Recently nominated for Best New Play and Best Fringe Production in the Manchester Theatre Awards, Rob Ward’s knockout new play Gypsy Queen returns to London for a strictly limited season at VAULT Festival. Check out photos and video below – and then get booking!
After success on tour and at the Edinburgh Fringe and London’s King’s Head Theatre, Hope Theatre Company’s production of Gypsy Queen, written by and co-starring Rob Ward, gets its Vaults premiere, running at the sixth annual VAULT Festival from 31 January to 5 February 2018 only.
Can two men raised to fight ever learn to love? The macho world of boxing provides the backdrop for a brand new play from the award-winning co-writer of Away From Home, Rob Ward.
Gypsy Queen is the story of ‘Gorgeous’ George O’Connell: traveller, bare-knuckle fighter, hero to his people and Gypsy King. George leaves this life behind and enters the world of professional boxing, which puts him on a collision course with his roots, his identity and his greatest fear. In the opposite corner, gay boxer Dane ‘The Pain’ Samson, the young pretender and son of a boxing legend. But Dane is fighting his own battles and they will ultimately lead to a tragedy that neither man could predict.
Two men who find themselves, and each other, in the most unlikely of worlds. Gypsy Queen is an unconventional love story between two fighters who discover the greatest challenge lies outside the ring.
Rob Ward is joined onstage by John Askew, whois joining Gypsy Queen followinga successful UK tour of the Richard Bean play Harvest with New Perspectives Theatre Company. (With boxing experience from his youth, Askew should have no problem filling the gloves for this role!) This multi-role two-hander is helmed by Hope Theatre Company artistic director Adam Zane, with sound and lighting by Owen Rafferty and set design by Meriel Pym. It’s produced by Rob Ward, Hannah Ellis and Diana Atkins.
Photos
- John Askew
Sneak-peek trailer
LGBTQ & boxing
Professional boxing has suffered a series of knocks on LGBT inclusion over the past two years, from the debate surrounding whether Tyson Fury’s homophobic and racist comments should have seen him taken off the 2015 BBC Sports Personality Of The Year shortlist, to Manny ‘Pac Man’ Pacquaio (former boxer, now politician in the Philippines) comparing homosexuality with bestiality. Most recently, Floyd ‘Money’ Mayweather used the slur ‘faggot’ frequently when attacking his rival Connor MacGregor.

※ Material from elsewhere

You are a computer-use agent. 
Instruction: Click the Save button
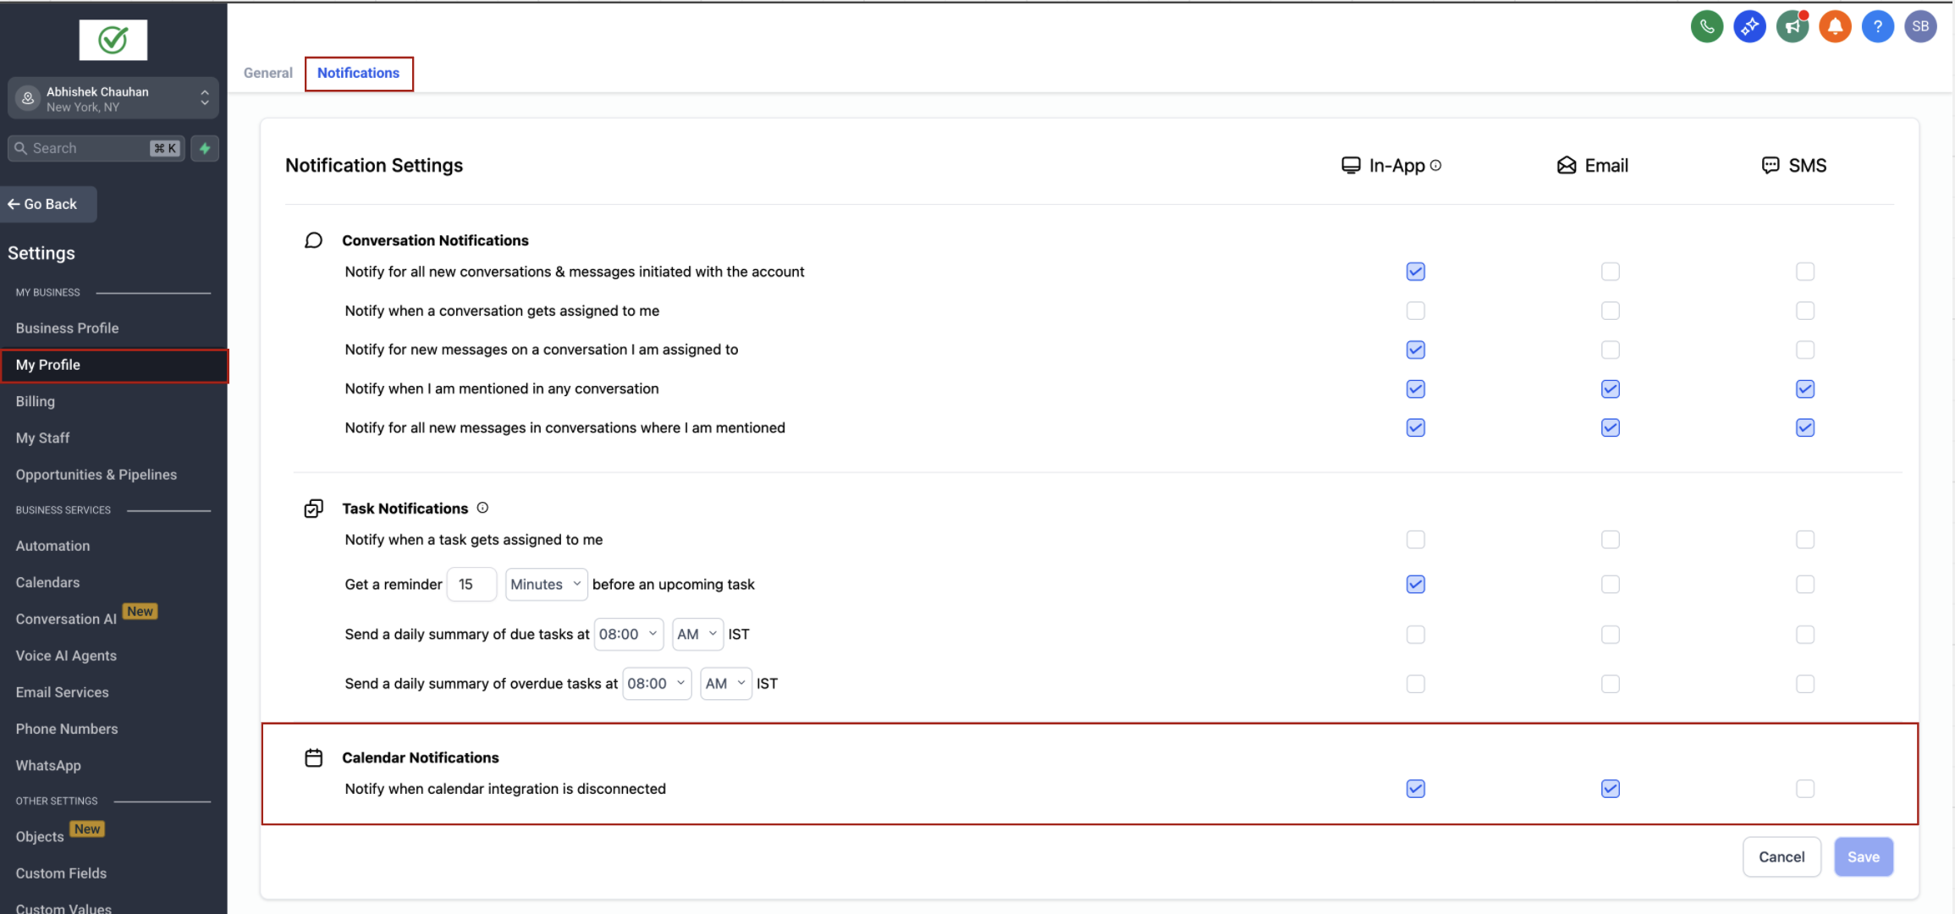1863,857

https://t.co/R4Yibtqpk6 via @youtube look at our team how can any1 say I am a racist, I’m the 1 who suffers racial abuse!
— TYSON2FASTFURY (@Tyson_Fury) May 15, 2016
The subject of LGBTQ visibility and inclusivity in sport is always a hot topic for Wirral-born actor and writer Rob Ward whose previous award-winning one-man show Away From Home, co-written with Martin Jameson, was about the life of a rent boy in a relationship with a Premier League footballer. The show toured nationally and internationally between 2013 and 2016 and received two Manchester Theatre Awards (Best New Play and Best Fringe Production).

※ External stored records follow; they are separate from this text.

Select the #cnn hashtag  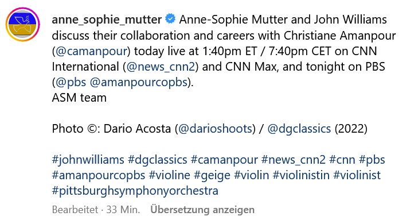342,160
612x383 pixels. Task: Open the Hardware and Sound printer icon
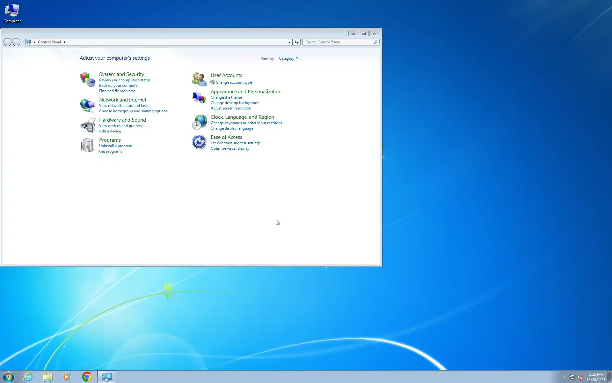click(87, 125)
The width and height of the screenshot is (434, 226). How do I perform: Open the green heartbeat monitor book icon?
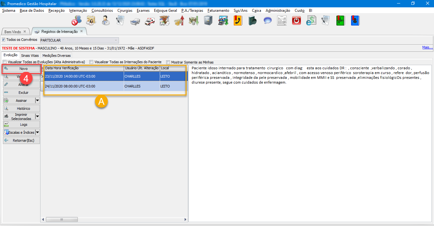(x=340, y=21)
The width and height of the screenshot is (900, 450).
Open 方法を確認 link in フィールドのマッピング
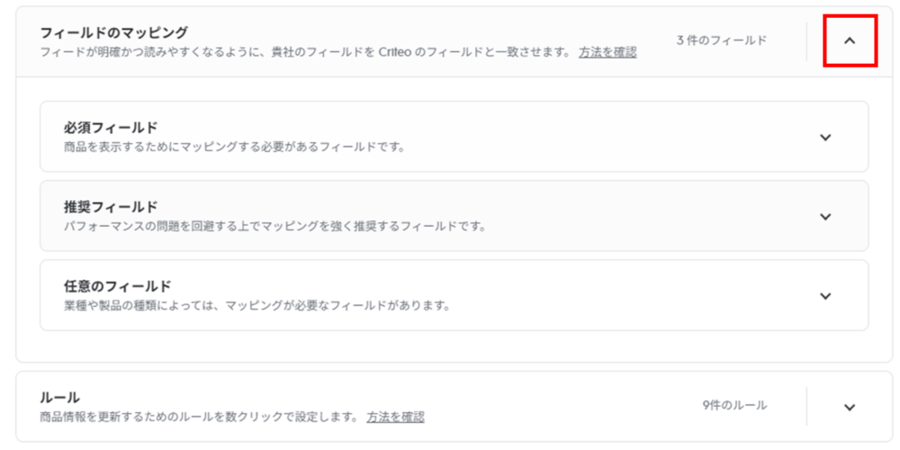coord(608,52)
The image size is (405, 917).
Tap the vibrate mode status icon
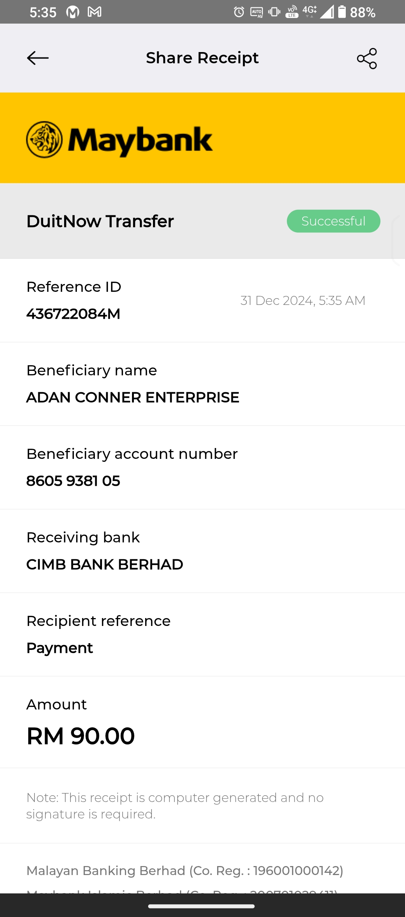[274, 12]

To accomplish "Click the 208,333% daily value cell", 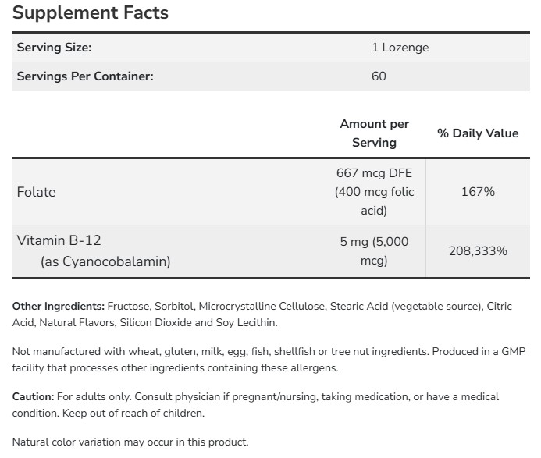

About the production & Hope Theatre Company

Hope Theatre Company was established in Manchester in 2004
In 2017, Gypsy Queen toured the UK and Ireland, culminating in a three-week run at London’s King’s Head Theatre and a one-week run at Hope Mill Theatre in Manchester in September 2017. Other tour stops visited included Oldham Coliseum, Cast in Doncaster, Centre of Contemporary Arts in Glasgow, Unity Theatre in Liverpool, Dublin International Gay Theatre Festival and Brighton Fringe.

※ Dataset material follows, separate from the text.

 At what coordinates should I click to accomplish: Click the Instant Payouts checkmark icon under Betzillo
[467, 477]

At the 2017 Edinburgh Fringe, Gypsy Queen was longlisted for the Amnesty International Freedom of Expression Award and creator Rob Ward was named one of the British Council’s 2017 Emerging Artists. The List ranked Gypsy Queen the 39th best overall show at the Fringe in a field of 3,500.

The late Martyn Hett
Hope Theatre Company is a Manchester-based theatre company, which was founded in 2004 by Adam Zane, director of Gypsy Queen. The company aims to stage original, dynamic productions that entertain, educate, and empower. It has a particular interest in LGBTQ theatre and specialises in verbatim, discovering and recording people’s true stories to create theatre that challenges perceptions and changes attitudes. Previous productions have included The Laramie Project, the UK premiere of The Laramie Project – Ten Years Later at The Lowry, and Get Happy at London’s King’s Head Theatre.
The company has been touring secondary schools across the North West with anti-homophobia verbatim play Out/Loud and #BeMoreMartyn, based on interviews with friends of the late Martyn Hett, who was killed in last year’s Manchester Arena bombing. It returns this May for the first anniversary of the terrorist attack.